On or about March 31, 2016, Cigarroa signed a quarterly Sarbanes-Oxley certification that falsely stated, in sum and substance, that Cigarroa was not aware of any material event or potential material event- defined to include a “violation or alleged violation of any applicable law or regulation” in the Stericycle LATAM business during the relevant period. This certification failed to disclose, among other things, the bribe payments to various foreign officials in Brazil, Mexico, and Argentina, and the existence of false books, records, and accounts related to the concealment of those payments.
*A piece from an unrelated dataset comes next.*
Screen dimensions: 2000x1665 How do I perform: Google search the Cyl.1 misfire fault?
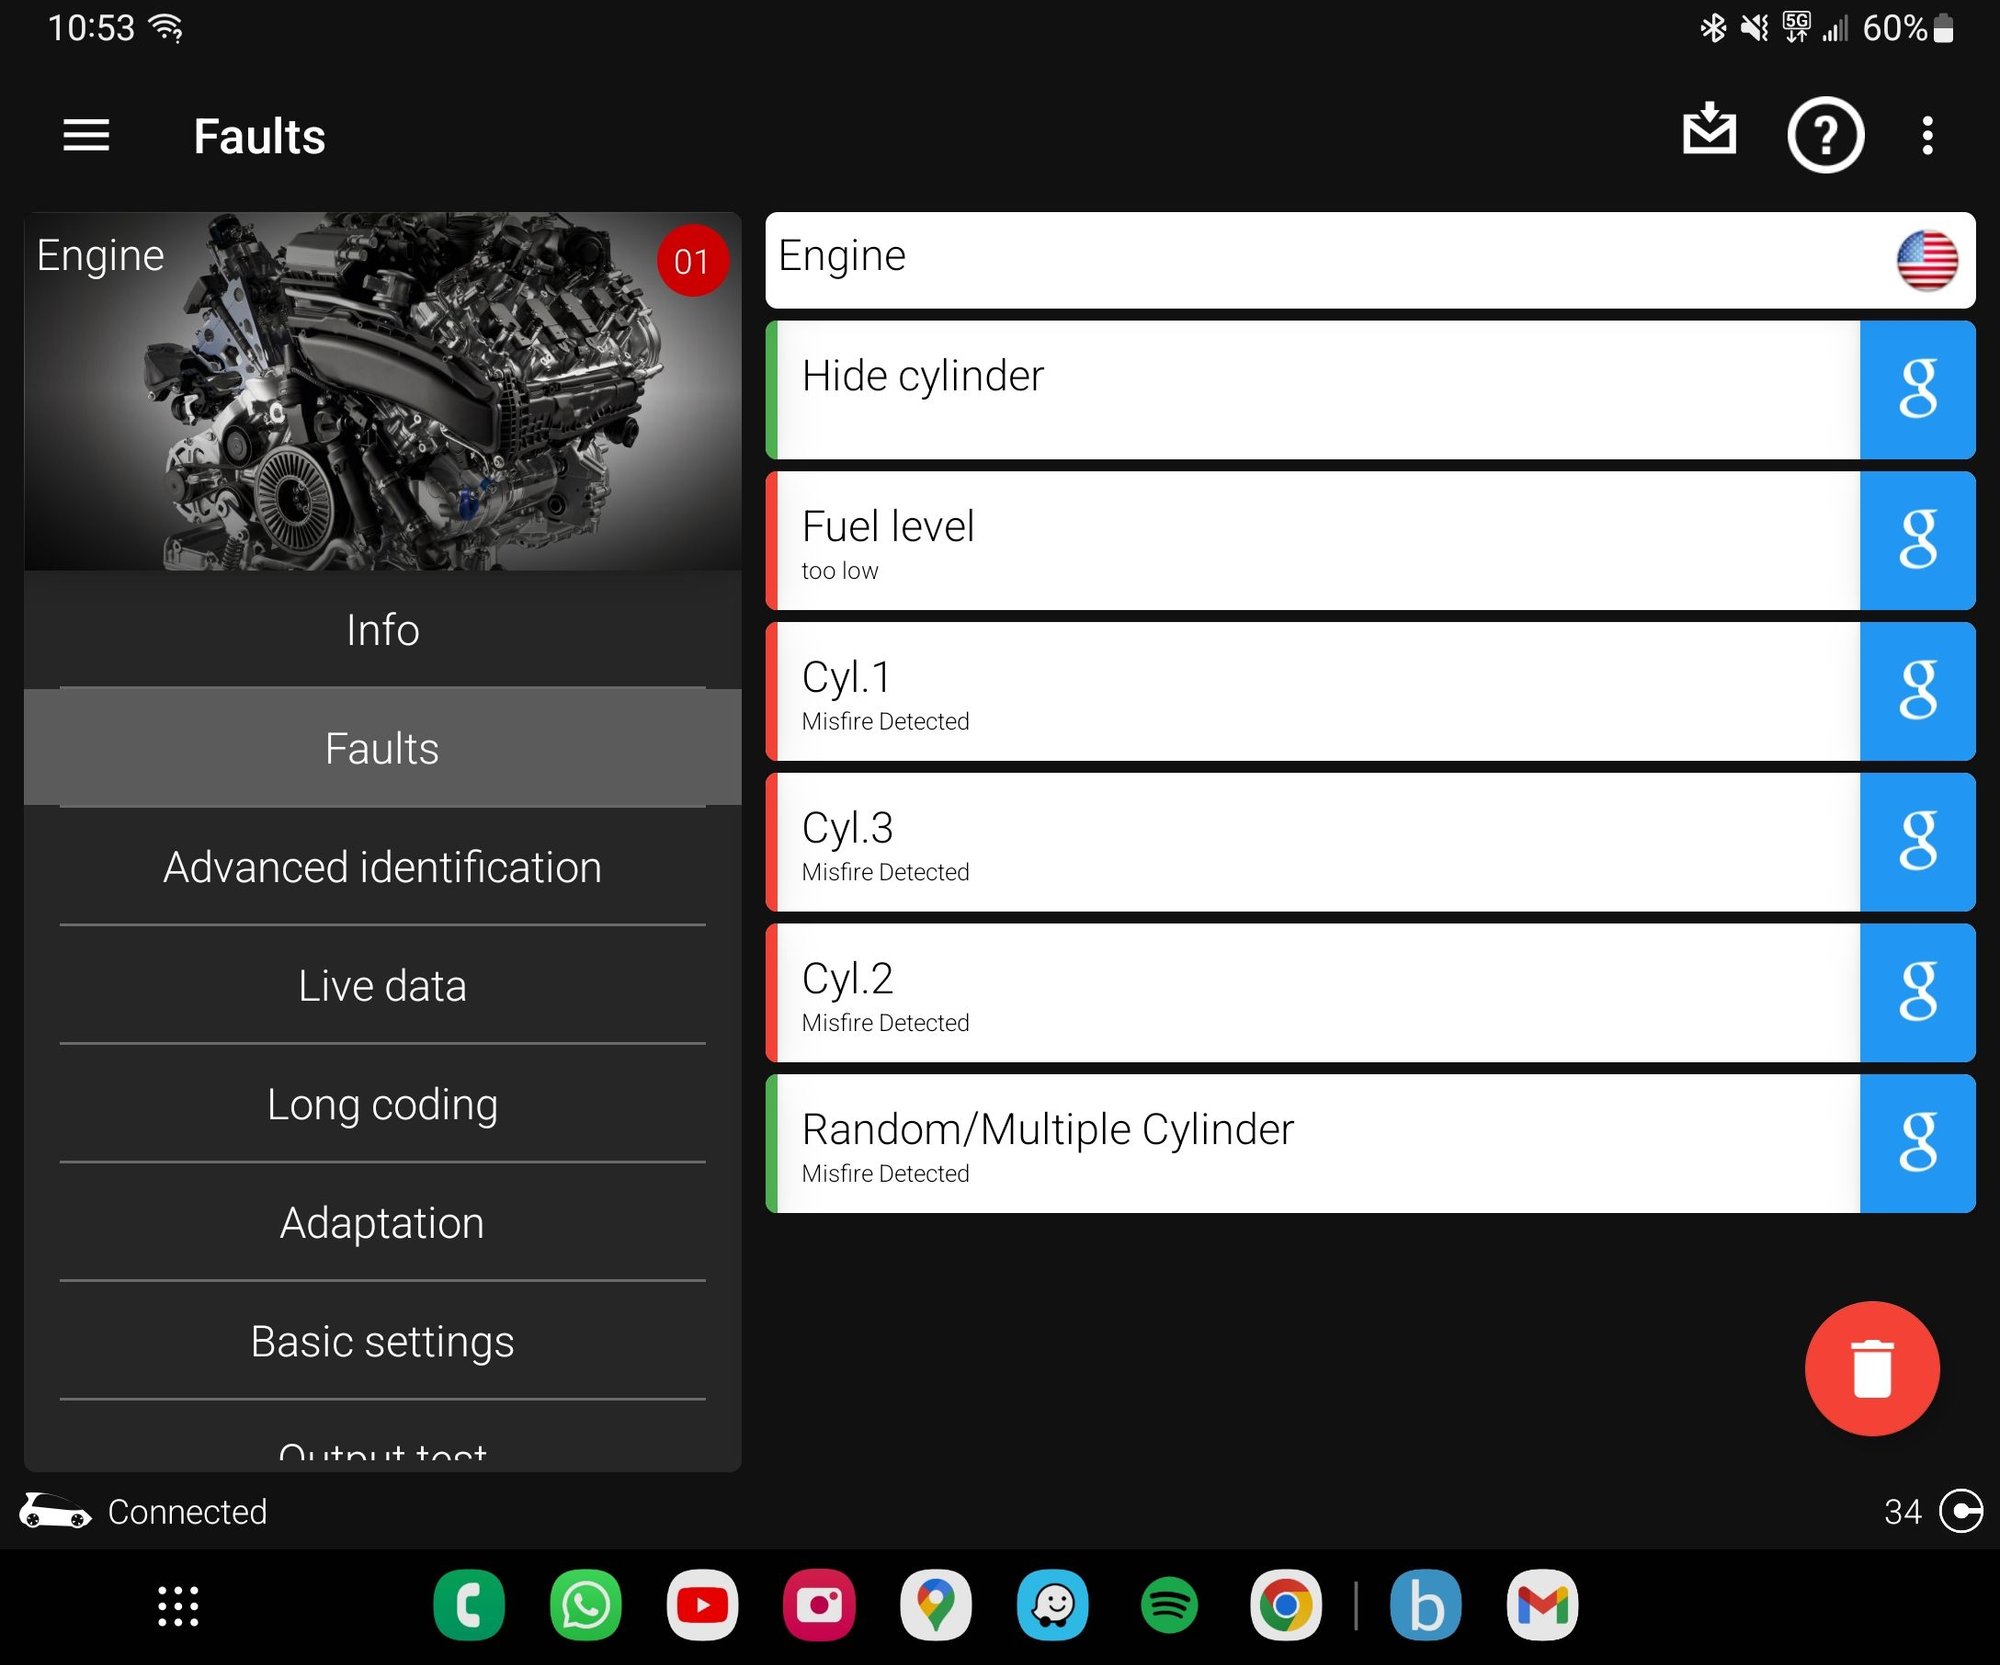pyautogui.click(x=1917, y=691)
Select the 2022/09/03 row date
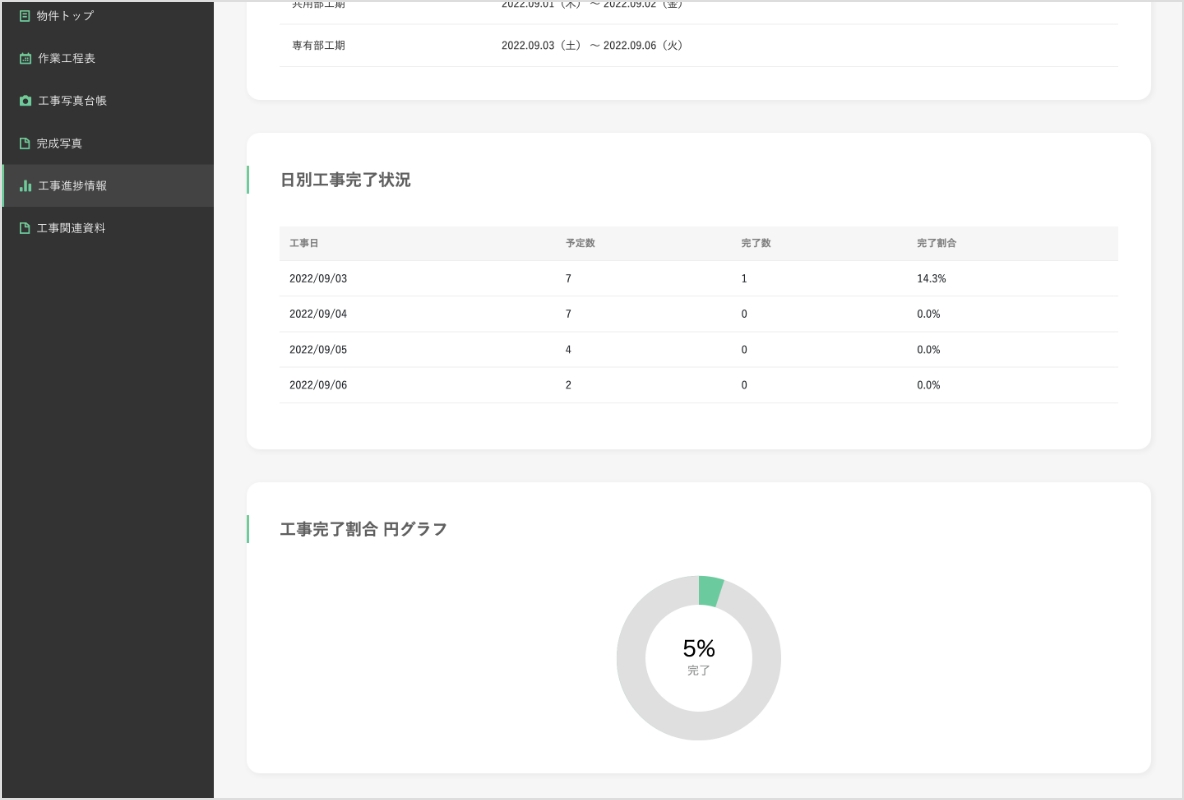The width and height of the screenshot is (1184, 800). click(x=318, y=279)
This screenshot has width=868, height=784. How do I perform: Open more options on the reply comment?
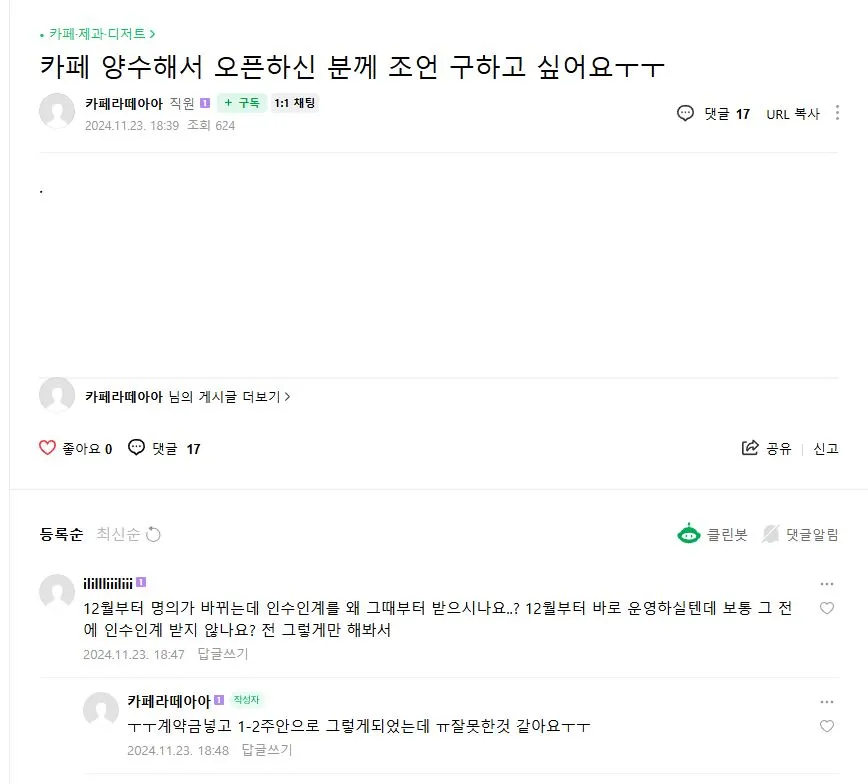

On or about April 5, 2016, Cigarroa, in his capacity as Finance Director, Mexico emailed the Stericycle Director of Corporate Reporting in Lake Forest, Illinois, a quarterly Sarbanes-Oxley certification that Cigarroa had signed that falsely did not disclose any material event or potential material event – defined to include a violation or alleged violation of any applicable law or regulation – in the Stericycle Mexico business for the quarter ending March 31, 2016.

[…]

On or about April 26, 2016, Cigarroa, in his capacity as Financial Controller for Stericycle Mexico, emailed a Stericycle Senior Accountant for Consolidation and Reporting, in Lake Forest, Illinois, a quarterly Business Unit Representation that Cigarroa had signed that falsely stated that he had “no knowledge of actual or suspected fraud, bribery, or corrupt payments affecting the business Unit” for the quarter ending March 31, 2016.”

The Cigarroa matter also seemingly presents an interesting statute of limitations issue in that the most “recent’ conduct in the 2024 indictment is from 2016. Unless of course 18 USC 3292 is relevant.